## [What to do]
Where the line containing "How do I perform: Click" appears below, start there and repeat each line exactly to the end. Leave the pictures out.

## [Input data]

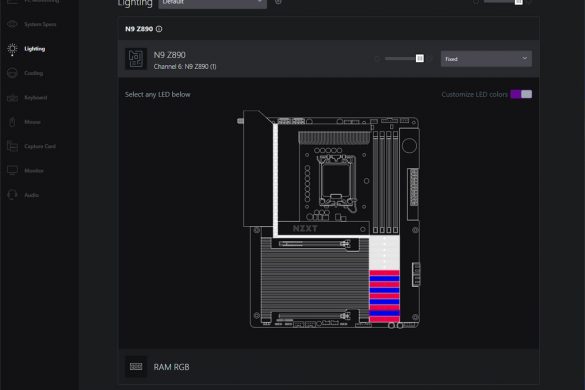Click the N9 Z890 brightness slider handle
The image size is (585, 390).
(420, 58)
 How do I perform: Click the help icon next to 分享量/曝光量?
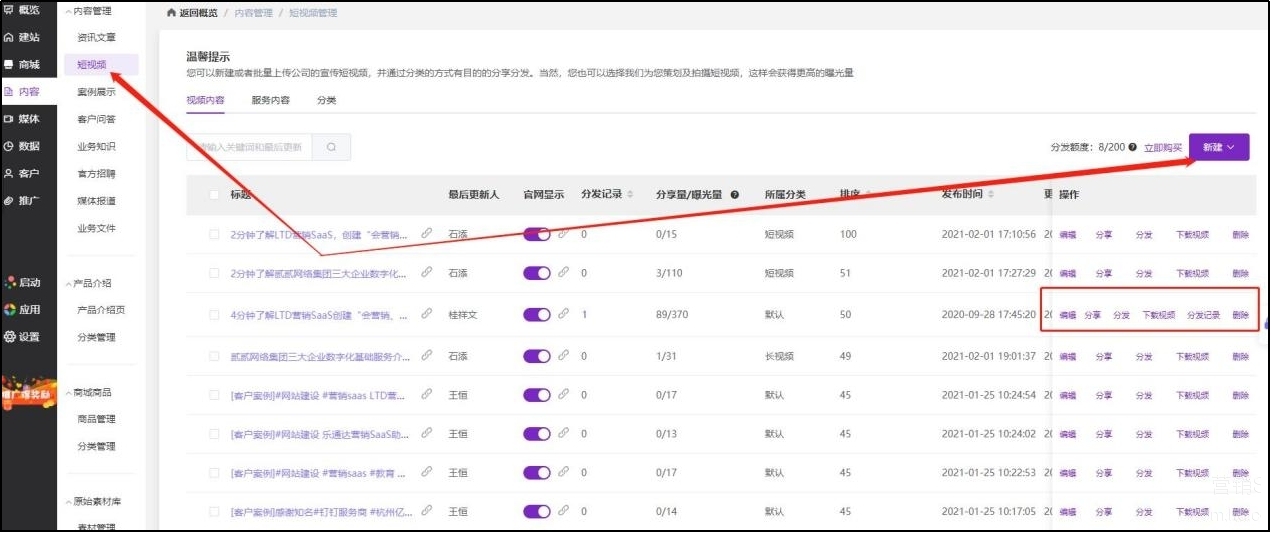735,195
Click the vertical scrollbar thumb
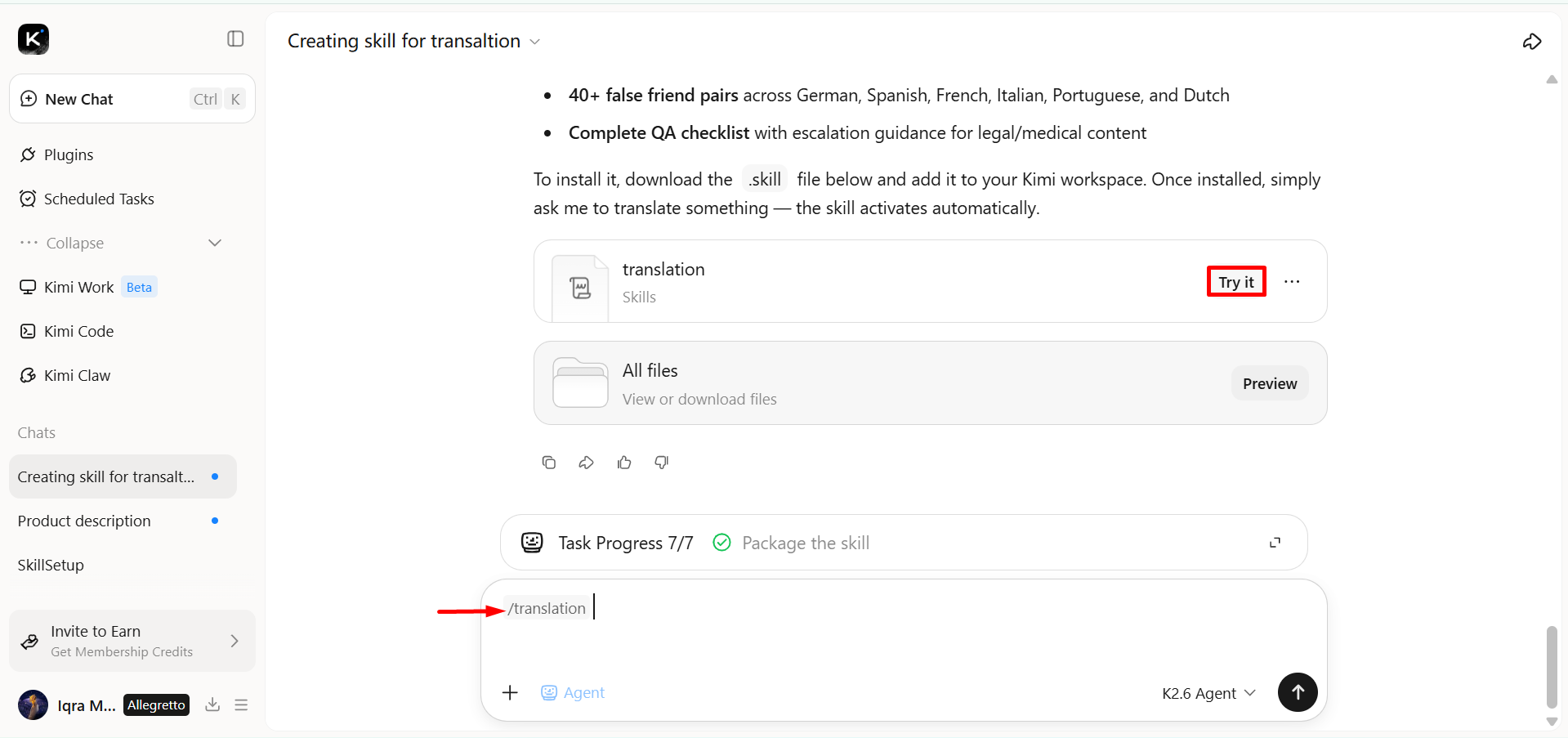This screenshot has width=1568, height=738. 1552,667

## [Output]
 How do I perform: Click the help icon next to 分享量/曝光量?
735,195
Click the vertical scrollbar thumb
This screenshot has width=1568, height=738. 1552,667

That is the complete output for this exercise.